WORK TASK 1 => In the channel section text below, rewrite the paragraph beginning "The U section (also called channel)" as a short bulleted list that keeps its main facts.
WORK TASK 2 => In the channel section text below, find the sentence that starts "where h the channel height". List every dimension symbol it defines, with its meaning.
WORK TASK 3 => Carry on the channel section text below from its final sentence.

SOURCE TEXT =>
####

The U section (also called channel) is a pretty common section shape, typically used in steel construction. However, U shaped cross sections can be formed with other materials too (e.g. concrete, aluminium, plastics, etc). The following figure illustrates the basic dimensions of a U section, as well as, the widely established naming for its components. Specifically, the U section is defined by its two flanges and the web. In this page, the two flanges are assumed identical, resulting in a symmetrical U shape.

Dimensions and flange/web components in a U section

The area A and the perimeter P of a channel cross-section, can be found with the next formulas:

A = 2b t_f + (h-2t_f)t_w

P = 4b + 2h - 2t_w

The distance of the centroid from the left edge of the section x_c , can be found using the first moments of area, of the web and the two flanges:

x_c = \frac{1}{A}\left( \frac{(h-2t_f)t_w^2}{2} + t_f b^2 \right)

We reached to the last equation by dissembling the U-section in simpler components (the flanges and the web), and then finding the static moment of each one, from an axis aligned to the external edge of the web. Should you need more details about this technique, you can check our article, on finding the centroid of compound areas, here.

Moment of Inertia

The moment of inertia of a channel section can be found if the total area is divided into three, smaller ones, A, B, C, as shown in figure below. The final area, can be considered as the additive combination of A+B+C. However, since the flanges are equal, a more straightforward combination can be (A+B+C+V)-V (that is a difference between two rectangular areas). Therefore, the moment of inertia I_x of the channel section, around centroidal x axis, is determined like this:

I_x = \frac{b h^3}{12} - \frac{(b-t_w) (h-2t_f)^3}{12}

where h the channel height, b the width of the flanges, t_f the thickness of the flanges and t_w the thickness of the web. Notice that there is no need to apply the Parallel Axes Theorem, for either of the two rectangular areas (V and A+B+C+V), because their centroids lie over the examined axis x.

U section: finding moments of inertia  Ix and Iy around strong and weak axis

The moment of inertia I_y of the channel section, around centroidal y axis, is better found with application of the Parallel Axes Theorem. The moment of inertia I_{y0} of the channel section, around non-centroidal y0 axis, is easy to find, if we consider the entire cross-section as an assembly of two flanges (areas B and C in figure) and one web (area A). Remember that the moment of inertia of a rectangular area, b\times h , around an axis aligned to its side b is: b h^3\over3 . The following formula is then obtained:

I_{y0} = \frac{(h-2t_f) t_w^3}{3} + 2\frac{t_f b^3}{3}

Knowing I_{y0} , and centroid distance x_c , we can calculate the moment of inertia I_y , around centroidal y axis, using the Parallel Axes Theorem:

I_{y0} = I_{y} + A x_c^2 \Rightarrow

I_{y} = I_{y0} - A x_c^2

Why the moment of inertia is useful

The moment of inertia (second moment or area) is used in beam theory to describe the rigidity of a beam against flexure. The bending moment M applied to a cross-section is related with its moment of inertia with the following equation:

M = E\times I \times \kappa

where E is the Young's modulus, a property of the material, and \kappa the curvature of the beam due to the applied load. Therefore, it can be seen from the former equation, that when a certain bending moment M is applied to a beam cross-section, the developed curvature is reversely proportional to the moment of inertia I.

####

AVAILABLE DATA =>
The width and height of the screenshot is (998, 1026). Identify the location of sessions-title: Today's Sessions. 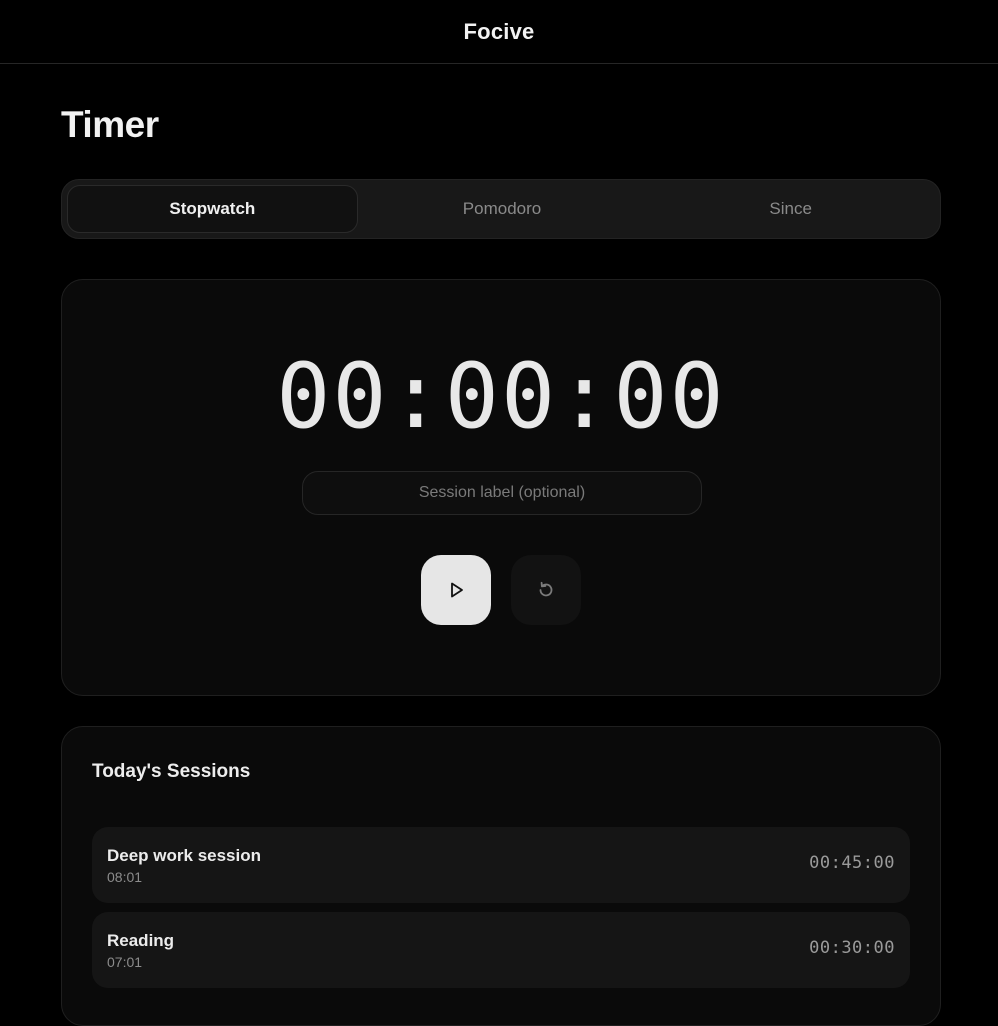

####

REPLY 1 =>
- The U section, also called a channel, is a common section shape, typically used in steel construction.
- U-shaped cross sections can also be made from other materials, such as concrete, aluminum, and plastics.
- A U section is defined by two flanges and a web.
- The page assumes the two flanges are identical, which makes the U shape symmetrical.

REPLY 2 =>
- h: the channel height
- b: the width of the flanges
- t_f: the thickness of the flanges
- t_w: the thickness of the web

REPLY 3 =>
Polar moment of inertia

The polar moment of inertia, describes the rigidity of a cross-section against torsional moment, likewise the planar moments of inertia described above, are related to flexural bending. The calculation of the polar moment of inertia I_z around an axis z (perpendicular to the section), can be done with the Perpendicular Axes Theorem:

I_z = I_x + I_y

where the I_{x} and I_{y} are the moments of inertia around axes x and y which are mutually perpendicular with z and meet at a common origin.

The dimensions of moment of inertia are [Length]^4 .

Elastic section modulus

The elastic section modulus S_x of any cross section around axis x (centroidal), describes the response of the section under elastic flexural bending, around the same axis. It is defined as:

S_x = \frac{I_x}{Y}

where I_{x} is the moment of inertia of the section around x axis, while, Y is the distance from centroid of a given section fiber (parallel to the axis). Typically, the more distant fiber is used for this calculation, resulting in the minimum elastic modulus of the section. If a cross-section is symmetric around an axis (like the U section around x axis) and its dimension perpendicular to this axis is h, then the most distant fiber lies at a distance Y=h/2 from the axis. Therefore, the last formula becomes:

S_x = \frac{2 I_x}{h}

For the elastic section modulus S_y , around the y axis, two values can be determined: one for the left fiber of the section (distance x_c from centroid) and one for the right fibers, which are the tips of the flanges (at a distance b-x_c from centroid):

\begin{split} & S_{y,max} & = \frac{I_y}{x_c} \\ & S_{y,min} & = \frac{I_y}{b-x_c} \end{split}

where the max/min designation is based on the assumption that x_c \lt b-x_c , which is valid for any channel section. Usually the minimum section modulus is needed only (see next paragraph why).

elastic bending

If a bending moment M_x is applied on axis x, the section will respond with normal stresses, varying linearly with the distance from the neutral axis (which under elastic regime coincides to the centroidal x-x axis). Along neutral axis the stresses are zero. Absolute maximum \sigma will occur at the most distant fiber, with magnitude given by the formula:

\sigma = \frac{M_x}{S_x}

From the last equation, the section modulus can be considered for flexural bending, a property analogous to cross-sectional A, for axial loading. For the latter, the normal stress is F/A.

The dimensions of section modulus are [Length]^3 .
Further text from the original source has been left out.